Abstract

The combination of a calcium antagonist with an angiotensin-converting enzyme (ACE) inhibitor is increasingly used in the therapy of hypertension, but there are no experimental data supporting the use of this combination in acute myocardial ischemia and reperfusion. We tested the effects of oral pretreatment in a pig model, paying special attention to arrhythmias and adverse hemodynamic effects. Pigs received verapamil 240 mg + trandolapril 4 mg, verapamil 240 mg, or placebo orally once daily for 10 days, after which a coronary artery was ligated for 20 minutes and then allowed to reperfuse. The ventricular fibrillation threshold (VFT) was measured during ischemia to assess the vulnerability of the heart to ventricular fibrillation, whereas spontaneous tachyarrhythmias were monitored during reperfusion.
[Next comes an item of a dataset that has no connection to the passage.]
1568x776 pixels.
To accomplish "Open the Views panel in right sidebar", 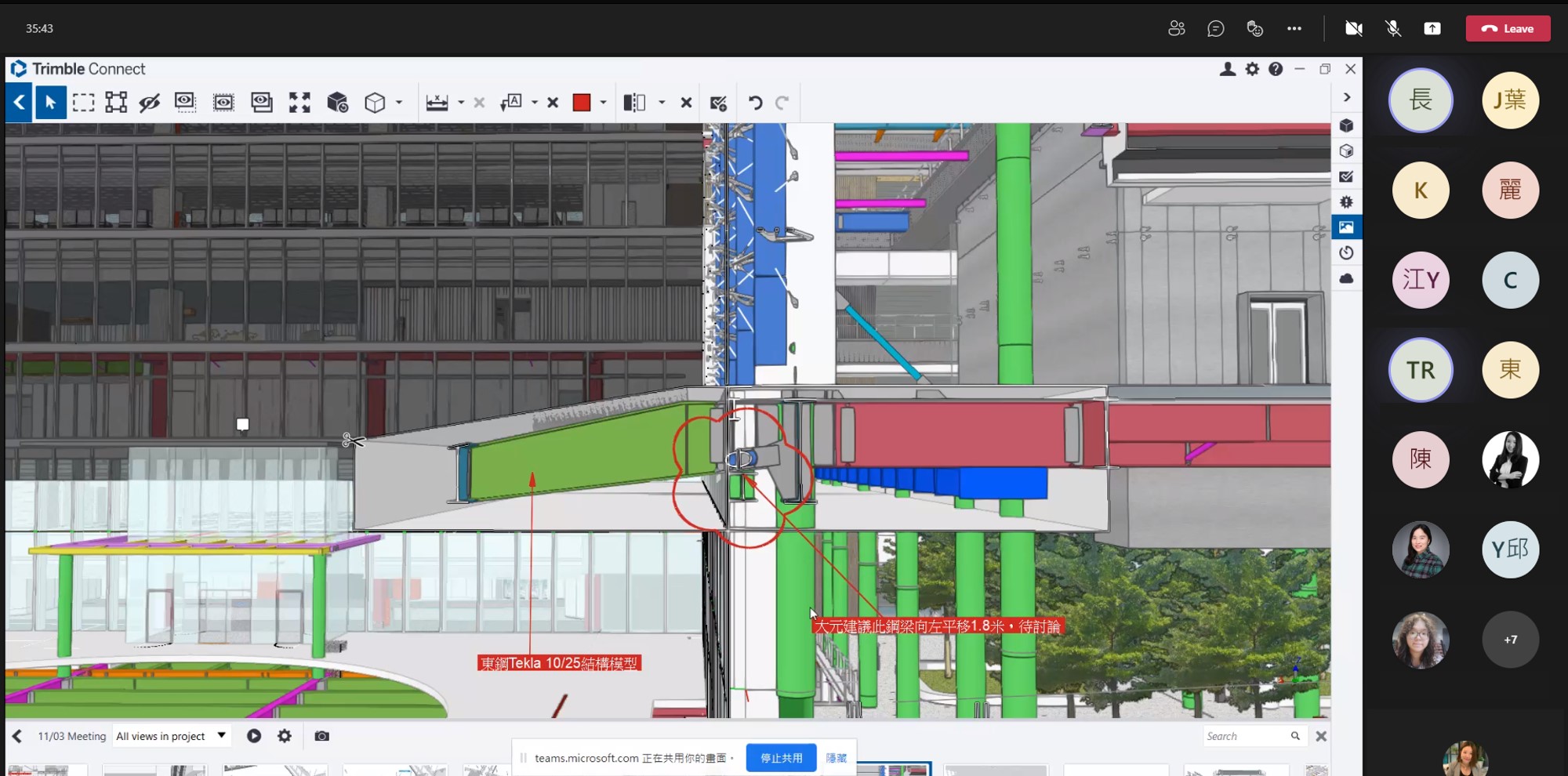I will pyautogui.click(x=1346, y=227).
Regional left ventricular (LV) blood flow was measured with radioactive microspheres. During the ischemic period, both the combination of verapamil plus trandolapril, and verapamil alone, prevented a fall in the VFT, indicating antiarrhythmic activity. The combination maintained LV contractile activity and cardiac output (CO) at preligation levels, whereas verapamil alone decreased cardiac output. During reperfusion, verapamil plus trandolapril prevented spontaneous ventricular tachyarrhythmias and increased blood flow in the reperfused zone. In contrast, verapamil was not antiarrhythmic and decreased CO. Thus the addition of the ACE inhibitor trandolapril to the calcium antagonist verapamil resulted in antiarrhythmic activity during ischemia and reperfusion, and produced a better hemodynamic profile.